Sunlight christened the morning through the windows of the Great Hall as I watched the Dark Lord fall. His body hit the floor with acute, unbelievable finality, and I did not feel what I was supposed to feel. As Potter was pulled into a roaring celebration, the invisible chains that had grown so tight around me went slack. Just like that, I could move again. I could breathe.

He was smaller in death, crumpled and ridiculous-looking, nothing like the devil who had ordered my life for the last two years, who had haunted my dreams and likely always would. The longer I stared at his lifeless body, the truer it became. Finally, I tore my eyes away.

My parents sat on either side of me. I didn’t look at them, but I knew Father was staring straight ahead with his eyes full of nothing. Mother’s arm was around me; the jagged rock of ancient walls dug and scraped the skin on my back as she pulled me closer. She shook with tears I couldn’t understand. Her sister was dead but that seemed an unlikely cause for grief. There had been a time when they’d seemed to care about each other, but recently, my parents made no secret of their hatred for Bellatrix. With no other obvious answer, I had to wonder, did she cry for him? Or was she relieved, like me? I didn’t ask.

We never ask each other.

After a long time, we left the Great Hall.

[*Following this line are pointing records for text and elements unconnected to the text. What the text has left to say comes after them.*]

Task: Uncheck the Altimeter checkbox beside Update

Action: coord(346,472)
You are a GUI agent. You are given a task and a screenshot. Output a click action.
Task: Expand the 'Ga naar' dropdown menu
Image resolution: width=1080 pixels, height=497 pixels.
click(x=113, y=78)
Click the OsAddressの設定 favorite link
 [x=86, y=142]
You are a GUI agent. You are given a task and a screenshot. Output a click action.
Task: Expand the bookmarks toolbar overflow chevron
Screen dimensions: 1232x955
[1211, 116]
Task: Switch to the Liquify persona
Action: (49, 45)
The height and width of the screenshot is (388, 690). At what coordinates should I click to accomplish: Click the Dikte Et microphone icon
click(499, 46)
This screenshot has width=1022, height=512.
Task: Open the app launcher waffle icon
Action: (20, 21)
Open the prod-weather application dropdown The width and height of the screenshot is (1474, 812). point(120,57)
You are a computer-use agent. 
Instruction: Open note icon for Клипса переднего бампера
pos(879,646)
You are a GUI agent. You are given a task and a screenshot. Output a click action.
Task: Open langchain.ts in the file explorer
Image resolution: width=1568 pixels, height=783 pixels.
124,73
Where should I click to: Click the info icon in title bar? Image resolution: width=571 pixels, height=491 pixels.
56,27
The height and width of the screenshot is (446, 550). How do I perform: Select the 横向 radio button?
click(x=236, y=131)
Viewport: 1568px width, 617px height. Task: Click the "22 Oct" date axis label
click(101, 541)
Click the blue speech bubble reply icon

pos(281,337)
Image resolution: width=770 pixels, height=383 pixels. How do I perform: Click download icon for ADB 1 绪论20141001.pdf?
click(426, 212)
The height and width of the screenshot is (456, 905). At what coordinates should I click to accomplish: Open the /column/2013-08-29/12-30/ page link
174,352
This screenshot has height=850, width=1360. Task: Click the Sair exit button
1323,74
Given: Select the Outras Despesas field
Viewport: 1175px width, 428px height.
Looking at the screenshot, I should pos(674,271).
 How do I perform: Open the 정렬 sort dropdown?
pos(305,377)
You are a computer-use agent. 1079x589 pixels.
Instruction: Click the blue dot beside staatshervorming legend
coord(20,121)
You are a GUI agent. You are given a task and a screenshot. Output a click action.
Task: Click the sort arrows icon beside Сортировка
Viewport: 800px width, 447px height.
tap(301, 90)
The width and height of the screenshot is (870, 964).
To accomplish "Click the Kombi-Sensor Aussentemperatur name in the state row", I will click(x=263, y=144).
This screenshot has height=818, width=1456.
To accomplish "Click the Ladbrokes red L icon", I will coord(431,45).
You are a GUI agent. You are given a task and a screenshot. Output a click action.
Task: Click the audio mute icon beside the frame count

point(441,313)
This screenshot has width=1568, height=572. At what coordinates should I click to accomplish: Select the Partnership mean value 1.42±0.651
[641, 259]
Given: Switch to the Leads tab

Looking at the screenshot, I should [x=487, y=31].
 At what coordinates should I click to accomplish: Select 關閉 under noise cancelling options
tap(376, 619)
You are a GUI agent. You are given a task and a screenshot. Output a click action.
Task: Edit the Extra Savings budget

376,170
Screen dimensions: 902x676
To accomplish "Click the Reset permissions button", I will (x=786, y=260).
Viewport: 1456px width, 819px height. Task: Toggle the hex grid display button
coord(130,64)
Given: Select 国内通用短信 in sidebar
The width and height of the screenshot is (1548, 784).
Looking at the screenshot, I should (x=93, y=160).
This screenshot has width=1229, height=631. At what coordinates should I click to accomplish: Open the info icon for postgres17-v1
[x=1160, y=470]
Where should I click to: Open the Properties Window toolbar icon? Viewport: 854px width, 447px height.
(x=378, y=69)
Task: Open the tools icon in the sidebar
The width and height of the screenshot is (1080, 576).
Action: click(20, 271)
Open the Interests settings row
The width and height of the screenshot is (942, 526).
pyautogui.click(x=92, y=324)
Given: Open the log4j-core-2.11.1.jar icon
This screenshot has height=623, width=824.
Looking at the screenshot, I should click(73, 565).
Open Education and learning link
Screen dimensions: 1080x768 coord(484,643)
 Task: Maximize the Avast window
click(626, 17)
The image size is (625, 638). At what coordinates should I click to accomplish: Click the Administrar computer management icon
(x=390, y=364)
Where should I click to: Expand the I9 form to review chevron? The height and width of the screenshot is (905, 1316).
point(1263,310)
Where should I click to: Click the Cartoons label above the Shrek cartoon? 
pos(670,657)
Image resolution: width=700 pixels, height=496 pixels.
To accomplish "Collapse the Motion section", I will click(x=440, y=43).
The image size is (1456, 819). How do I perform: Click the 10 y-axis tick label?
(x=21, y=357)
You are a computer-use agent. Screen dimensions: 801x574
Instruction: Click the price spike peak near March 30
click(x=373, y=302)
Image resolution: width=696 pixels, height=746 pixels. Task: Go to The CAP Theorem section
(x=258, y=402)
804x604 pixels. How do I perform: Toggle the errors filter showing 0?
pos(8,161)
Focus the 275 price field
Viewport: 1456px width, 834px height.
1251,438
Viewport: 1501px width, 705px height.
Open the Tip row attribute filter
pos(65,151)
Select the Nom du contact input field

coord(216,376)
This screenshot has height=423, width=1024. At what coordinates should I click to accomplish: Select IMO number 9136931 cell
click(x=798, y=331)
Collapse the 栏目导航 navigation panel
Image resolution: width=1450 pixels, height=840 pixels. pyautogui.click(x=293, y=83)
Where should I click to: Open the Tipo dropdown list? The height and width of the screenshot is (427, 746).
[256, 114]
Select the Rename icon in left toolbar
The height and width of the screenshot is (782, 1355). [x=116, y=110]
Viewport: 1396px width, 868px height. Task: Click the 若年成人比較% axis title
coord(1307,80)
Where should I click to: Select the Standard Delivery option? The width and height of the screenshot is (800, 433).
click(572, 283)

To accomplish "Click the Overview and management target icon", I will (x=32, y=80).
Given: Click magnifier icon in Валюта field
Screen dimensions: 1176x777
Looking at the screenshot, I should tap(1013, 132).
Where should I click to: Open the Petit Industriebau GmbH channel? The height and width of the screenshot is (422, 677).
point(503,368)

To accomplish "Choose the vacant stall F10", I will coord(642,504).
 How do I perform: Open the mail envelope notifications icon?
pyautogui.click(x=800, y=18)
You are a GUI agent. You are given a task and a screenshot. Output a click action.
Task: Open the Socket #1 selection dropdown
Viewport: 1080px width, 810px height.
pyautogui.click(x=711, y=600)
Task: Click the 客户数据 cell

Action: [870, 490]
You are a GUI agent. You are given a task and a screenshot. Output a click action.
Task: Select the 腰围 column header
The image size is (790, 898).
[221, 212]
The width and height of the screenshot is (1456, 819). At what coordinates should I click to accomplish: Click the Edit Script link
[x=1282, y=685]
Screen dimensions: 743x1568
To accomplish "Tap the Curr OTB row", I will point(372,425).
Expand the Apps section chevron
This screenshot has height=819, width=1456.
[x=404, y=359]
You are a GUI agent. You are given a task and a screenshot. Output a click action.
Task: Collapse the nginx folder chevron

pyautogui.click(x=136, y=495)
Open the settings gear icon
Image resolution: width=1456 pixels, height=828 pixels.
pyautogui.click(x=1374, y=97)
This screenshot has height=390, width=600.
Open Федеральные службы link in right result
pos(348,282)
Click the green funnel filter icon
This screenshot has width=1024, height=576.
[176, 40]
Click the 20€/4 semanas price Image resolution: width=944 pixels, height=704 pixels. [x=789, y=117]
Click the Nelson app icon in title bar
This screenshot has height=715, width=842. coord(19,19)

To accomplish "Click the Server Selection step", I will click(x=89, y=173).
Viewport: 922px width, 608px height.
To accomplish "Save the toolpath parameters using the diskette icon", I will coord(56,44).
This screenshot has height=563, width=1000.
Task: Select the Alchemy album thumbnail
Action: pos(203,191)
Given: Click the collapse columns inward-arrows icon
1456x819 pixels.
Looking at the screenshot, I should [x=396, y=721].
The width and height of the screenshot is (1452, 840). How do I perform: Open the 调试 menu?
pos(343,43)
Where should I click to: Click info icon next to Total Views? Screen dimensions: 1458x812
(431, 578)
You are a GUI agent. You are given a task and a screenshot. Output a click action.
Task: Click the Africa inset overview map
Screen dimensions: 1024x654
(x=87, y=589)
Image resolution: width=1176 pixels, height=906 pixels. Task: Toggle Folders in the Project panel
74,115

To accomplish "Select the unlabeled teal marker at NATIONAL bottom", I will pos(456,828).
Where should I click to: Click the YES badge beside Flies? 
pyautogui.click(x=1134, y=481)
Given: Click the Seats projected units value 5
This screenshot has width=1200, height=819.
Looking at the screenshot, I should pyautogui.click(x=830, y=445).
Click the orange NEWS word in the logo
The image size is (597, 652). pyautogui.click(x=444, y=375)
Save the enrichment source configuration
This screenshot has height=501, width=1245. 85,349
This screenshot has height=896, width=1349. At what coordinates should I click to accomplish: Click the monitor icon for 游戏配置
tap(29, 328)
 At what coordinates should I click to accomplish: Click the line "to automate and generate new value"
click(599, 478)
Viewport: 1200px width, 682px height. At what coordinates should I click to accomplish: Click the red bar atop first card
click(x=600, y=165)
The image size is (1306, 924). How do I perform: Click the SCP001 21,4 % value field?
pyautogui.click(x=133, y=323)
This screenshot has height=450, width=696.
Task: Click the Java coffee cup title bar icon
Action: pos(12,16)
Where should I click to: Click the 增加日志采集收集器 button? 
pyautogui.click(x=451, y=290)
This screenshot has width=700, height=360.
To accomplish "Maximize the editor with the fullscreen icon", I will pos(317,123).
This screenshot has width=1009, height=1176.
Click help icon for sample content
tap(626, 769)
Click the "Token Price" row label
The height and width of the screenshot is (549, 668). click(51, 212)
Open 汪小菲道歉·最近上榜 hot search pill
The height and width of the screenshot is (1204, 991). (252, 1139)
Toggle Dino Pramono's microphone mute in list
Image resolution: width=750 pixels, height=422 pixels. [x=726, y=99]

It was my father’s doing; he shifted and I looked at him to find he’d set his jaw in determination once more. What could he possibly have been thinking? Our side had been utterly vanquished, our cause and rule overthrown, and still his jaw was there with that hard line declaring his resolution. I didn’t understand it, but I rose and followed like a good son.

Or in my case, just a son.

I tried not to look around, but the pull of probing eyes was difficult to resist. The dead were everywhere. Students and others who fought for the –good” had been lined up and placed in honorable poses with closed eyes. Death Eaters, in contrast, remained where they’d fallen, limbs askew and faces caked with dried blood. I squeezed my eyes shut as thoughts of Crabbe pushed against my mind. Without a doubt, he’d been completely consumed by Fiendfyre, his body burned and used up until nothing remained, not even a body for his parents to bury.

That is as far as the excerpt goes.